Iran, for the LMDCs, emphasized that accelerating pre-2020 implementation is fundamental to establishing mutual trust and a solid foundation for post-2020 ambition.

Underlining that climate change is a historic consequence of capitalism in industrialized countries, Bolivia, for ALBA, said it is urgent to implement the WIM.

The Democratic Republic of the Congo, for CfRN, called for forestry to be part of cooperative approaches under Paris Agreement Article 6.

Panama, for the CENTRAL AMERICAN INTEGRATION SYSTEM (SICA), called for ensuring resources for implementing the WIM, and for transparency and environmental integrity of the Article 6 mechanisms.

INDIGENOUS PEOPLES said they can bring unique and essential perspectives on mitigation, adaptation, loss and damage, and capacity building.

WOMEN AND GENDER stressed that gender equality is a cross-cutting issue that needs comprehensive targets and explicit financial commitments.

YOUTH NGOs (YOUNGOs) called for the work programme on agriculture to open venues for youth participation.
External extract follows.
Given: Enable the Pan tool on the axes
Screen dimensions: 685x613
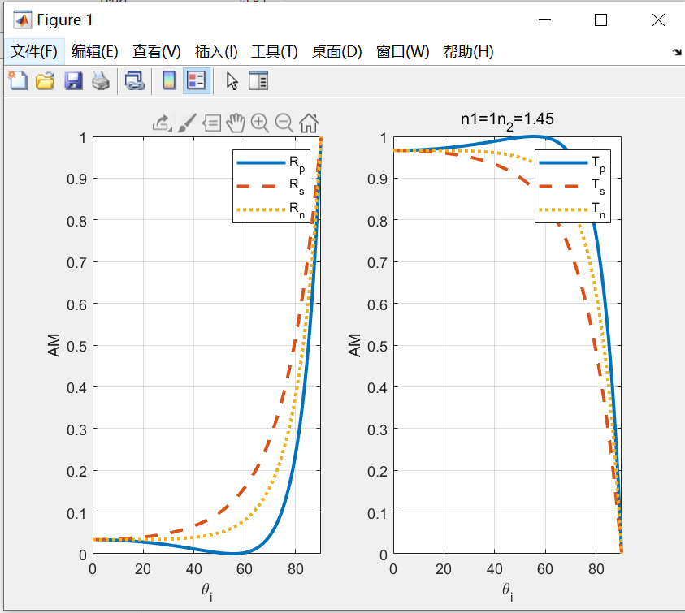Looking at the screenshot, I should click(235, 123).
BUSINESS AND INDUSTRY NGOs (BINGOs) asked for the co-facilitators on response measures to actively seek business participation in the contact group.

CLIMATE ACTION NETWORK (CAN) called for COP 23 to enable the WIM to fulfil its mandate toward the most vulnerable, by ensuring adequate resources.

CLIMATE JUSTICE NOW! (CJN!) underscored that climate finance must serve public, not private, interests.

FARMERS identified elements to deliver improvements in agriculture, including finance and technology transfer.

LOCAL GOVERNMENTS AND MUNICIPAL AUTHORITIES (LGMAs) highlighted how local and regional governments are contributing to raising ambition of NDCs.

RESEARCH AND INDEPENDENT NGOs (RINGOs) looked forward to defining gaps between current and desired capacities, and devising ways to close those gaps.

TRADE UNION NGOs (TUNGOs) regretted that an important pre-sessional workshop on response measures was organized without observers.


Arriving at the World Conference Center Bonn, delegates were greeted by a transformed venue and numerous reminders that COP 23 is, indeed, a Pacific COP. President Frank Bainimarama’s metaphor that “we are all in the same canoe” felt real to delegates packed into small plenary rooms throughout the day.

But the sentiment ran much deeper. In the plenaries, speakers repeatedly recalled 2017’s stream of natural disasters, and underlined the urgency for parties to paddle together for more ambitious action. A traditional Fijian canoe stands in the venue to reinforce that message. Perhaps prompted by this message, all bodies got to a busy and relatively smooth start, aside from the testy discussions on two new COP agenda item proposals.

Outside the five plenaries, delegates praised the value of the pre-sessional APA roundtables, some calling the discussions “the best we’ve had yet.” While some were disappointed at the lack of textual outputs from the roundtables, others noted their memories are long enough to lead to progress in the days ahead.